About this exercise: Reproduce the following dataset entries without any changes, starting at the line containing "What do you see at coordinates (305, 78)" and ending with the line containing "The height and width of the screenshot is (557, 1095).", both included.

(Dataset entries)
[Start of section]

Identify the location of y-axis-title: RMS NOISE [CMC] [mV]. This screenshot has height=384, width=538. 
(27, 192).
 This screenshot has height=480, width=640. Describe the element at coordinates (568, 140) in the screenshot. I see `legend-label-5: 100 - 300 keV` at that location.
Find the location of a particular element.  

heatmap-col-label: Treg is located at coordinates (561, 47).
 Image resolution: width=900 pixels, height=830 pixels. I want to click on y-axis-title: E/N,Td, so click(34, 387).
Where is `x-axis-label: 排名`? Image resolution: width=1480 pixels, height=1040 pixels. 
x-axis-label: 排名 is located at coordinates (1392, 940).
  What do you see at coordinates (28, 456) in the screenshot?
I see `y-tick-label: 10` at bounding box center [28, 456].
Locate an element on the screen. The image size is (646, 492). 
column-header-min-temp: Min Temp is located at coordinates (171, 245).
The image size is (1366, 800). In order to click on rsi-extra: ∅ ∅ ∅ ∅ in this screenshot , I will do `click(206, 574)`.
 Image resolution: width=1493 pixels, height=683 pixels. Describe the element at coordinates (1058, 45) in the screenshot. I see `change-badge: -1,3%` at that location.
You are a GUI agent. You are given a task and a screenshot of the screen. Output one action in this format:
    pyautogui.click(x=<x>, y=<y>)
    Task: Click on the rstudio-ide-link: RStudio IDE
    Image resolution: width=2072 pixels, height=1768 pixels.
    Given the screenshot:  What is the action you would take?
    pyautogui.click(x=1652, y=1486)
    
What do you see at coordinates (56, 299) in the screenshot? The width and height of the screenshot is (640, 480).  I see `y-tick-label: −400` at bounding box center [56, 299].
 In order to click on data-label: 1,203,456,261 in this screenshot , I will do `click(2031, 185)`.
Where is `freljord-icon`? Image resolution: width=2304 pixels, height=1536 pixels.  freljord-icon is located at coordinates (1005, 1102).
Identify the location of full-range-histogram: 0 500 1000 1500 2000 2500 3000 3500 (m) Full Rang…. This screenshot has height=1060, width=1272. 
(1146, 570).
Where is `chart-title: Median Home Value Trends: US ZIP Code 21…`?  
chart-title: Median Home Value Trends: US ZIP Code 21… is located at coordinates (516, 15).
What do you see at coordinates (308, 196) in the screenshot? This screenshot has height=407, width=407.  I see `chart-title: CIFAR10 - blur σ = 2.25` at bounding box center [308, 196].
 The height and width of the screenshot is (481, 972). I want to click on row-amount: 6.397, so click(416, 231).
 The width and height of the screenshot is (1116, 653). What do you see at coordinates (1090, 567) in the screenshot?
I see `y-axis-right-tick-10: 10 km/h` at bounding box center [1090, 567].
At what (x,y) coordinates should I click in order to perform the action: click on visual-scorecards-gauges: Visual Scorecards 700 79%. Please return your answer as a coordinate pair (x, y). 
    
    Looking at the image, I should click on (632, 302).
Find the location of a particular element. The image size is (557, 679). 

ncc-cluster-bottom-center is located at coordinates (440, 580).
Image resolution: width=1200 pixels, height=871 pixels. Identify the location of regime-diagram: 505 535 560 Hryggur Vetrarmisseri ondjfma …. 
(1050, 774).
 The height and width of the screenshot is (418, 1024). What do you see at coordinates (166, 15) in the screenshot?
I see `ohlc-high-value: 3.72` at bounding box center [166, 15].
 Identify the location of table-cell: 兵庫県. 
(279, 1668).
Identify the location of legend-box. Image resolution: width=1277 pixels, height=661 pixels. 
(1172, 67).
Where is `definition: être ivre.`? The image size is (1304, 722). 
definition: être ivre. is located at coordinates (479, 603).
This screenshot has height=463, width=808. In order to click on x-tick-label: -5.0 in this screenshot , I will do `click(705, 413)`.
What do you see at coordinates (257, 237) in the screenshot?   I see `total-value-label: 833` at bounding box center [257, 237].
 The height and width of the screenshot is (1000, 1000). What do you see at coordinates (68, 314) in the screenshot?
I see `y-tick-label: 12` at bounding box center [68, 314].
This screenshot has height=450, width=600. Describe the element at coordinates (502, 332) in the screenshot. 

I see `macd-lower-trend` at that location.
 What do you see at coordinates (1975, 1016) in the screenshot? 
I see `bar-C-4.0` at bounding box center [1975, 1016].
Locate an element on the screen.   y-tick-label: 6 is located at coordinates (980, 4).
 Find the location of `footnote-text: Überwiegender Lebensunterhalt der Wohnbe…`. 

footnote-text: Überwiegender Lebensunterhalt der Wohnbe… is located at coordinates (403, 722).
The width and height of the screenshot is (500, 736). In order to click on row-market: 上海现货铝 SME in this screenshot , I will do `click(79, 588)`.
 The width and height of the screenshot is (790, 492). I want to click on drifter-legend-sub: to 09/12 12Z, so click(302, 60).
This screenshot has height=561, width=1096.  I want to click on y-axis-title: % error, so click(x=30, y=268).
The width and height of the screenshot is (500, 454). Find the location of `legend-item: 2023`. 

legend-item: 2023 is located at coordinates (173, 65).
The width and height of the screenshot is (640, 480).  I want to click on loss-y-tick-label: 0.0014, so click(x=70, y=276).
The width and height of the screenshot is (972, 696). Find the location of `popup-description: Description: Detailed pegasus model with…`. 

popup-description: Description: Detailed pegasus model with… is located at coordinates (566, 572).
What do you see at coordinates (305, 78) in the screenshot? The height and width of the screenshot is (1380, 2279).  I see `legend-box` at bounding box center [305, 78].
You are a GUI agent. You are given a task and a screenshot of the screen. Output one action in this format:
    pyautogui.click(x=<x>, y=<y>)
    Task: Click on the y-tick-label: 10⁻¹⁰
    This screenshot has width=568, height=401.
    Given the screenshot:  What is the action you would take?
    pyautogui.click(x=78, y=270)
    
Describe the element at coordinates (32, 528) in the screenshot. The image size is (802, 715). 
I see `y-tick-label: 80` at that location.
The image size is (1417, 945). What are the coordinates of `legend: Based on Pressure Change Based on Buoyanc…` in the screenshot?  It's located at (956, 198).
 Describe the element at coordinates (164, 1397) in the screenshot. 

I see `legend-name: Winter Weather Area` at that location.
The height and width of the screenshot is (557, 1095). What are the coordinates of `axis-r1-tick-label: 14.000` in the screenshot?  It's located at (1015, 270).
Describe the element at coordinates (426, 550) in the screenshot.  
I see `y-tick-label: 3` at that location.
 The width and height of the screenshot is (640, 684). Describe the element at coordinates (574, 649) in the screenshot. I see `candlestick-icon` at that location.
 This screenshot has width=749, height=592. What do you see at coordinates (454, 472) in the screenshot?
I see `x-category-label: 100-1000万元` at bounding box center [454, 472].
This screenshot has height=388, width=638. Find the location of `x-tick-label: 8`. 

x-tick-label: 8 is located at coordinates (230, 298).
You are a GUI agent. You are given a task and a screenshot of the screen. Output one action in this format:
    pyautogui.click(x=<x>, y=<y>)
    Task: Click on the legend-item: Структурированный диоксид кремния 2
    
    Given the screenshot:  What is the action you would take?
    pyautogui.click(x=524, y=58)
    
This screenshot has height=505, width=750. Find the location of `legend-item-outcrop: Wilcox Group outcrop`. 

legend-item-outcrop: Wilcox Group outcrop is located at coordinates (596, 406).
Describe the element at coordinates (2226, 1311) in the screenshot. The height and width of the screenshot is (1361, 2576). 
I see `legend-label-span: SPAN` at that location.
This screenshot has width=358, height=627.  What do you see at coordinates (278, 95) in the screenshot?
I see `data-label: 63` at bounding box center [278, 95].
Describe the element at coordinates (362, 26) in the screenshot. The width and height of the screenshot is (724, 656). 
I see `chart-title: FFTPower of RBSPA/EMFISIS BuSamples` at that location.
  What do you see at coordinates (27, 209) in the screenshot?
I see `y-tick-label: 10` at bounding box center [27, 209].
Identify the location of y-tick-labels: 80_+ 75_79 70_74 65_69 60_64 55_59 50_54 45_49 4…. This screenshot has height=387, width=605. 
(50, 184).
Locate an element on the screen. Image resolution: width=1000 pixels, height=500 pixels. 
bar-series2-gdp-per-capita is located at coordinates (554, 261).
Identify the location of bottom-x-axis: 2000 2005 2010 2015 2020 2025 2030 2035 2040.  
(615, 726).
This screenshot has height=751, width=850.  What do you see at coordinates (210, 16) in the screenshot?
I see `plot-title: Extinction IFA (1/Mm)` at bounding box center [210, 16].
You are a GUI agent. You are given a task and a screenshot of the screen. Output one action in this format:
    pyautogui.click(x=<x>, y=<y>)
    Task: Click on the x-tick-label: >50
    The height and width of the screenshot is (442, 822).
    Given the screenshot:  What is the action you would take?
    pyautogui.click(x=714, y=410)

[End of section]

Written response:
What do you see at coordinates (305, 78) in the screenshot? The height and width of the screenshot is (1380, 2279).  I see `legend-box` at bounding box center [305, 78].
You are a GUI agent. You are given a task and a screenshot of the screen. Output one action in this format:
    pyautogui.click(x=<x>, y=<y>)
    Task: Click on the y-tick-label: 10⁻¹⁰
    This screenshot has width=568, height=401.
    Given the screenshot:  What is the action you would take?
    pyautogui.click(x=78, y=270)
    
Describe the element at coordinates (32, 528) in the screenshot. The image size is (802, 715). 
I see `y-tick-label: 80` at that location.
The image size is (1417, 945). What are the coordinates of `legend: Based on Pressure Change Based on Buoyanc…` in the screenshot?  It's located at (956, 198).
 Describe the element at coordinates (164, 1397) in the screenshot. 

I see `legend-name: Winter Weather Area` at that location.
The height and width of the screenshot is (557, 1095). What are the coordinates of `axis-r1-tick-label: 14.000` in the screenshot?  It's located at (1015, 270).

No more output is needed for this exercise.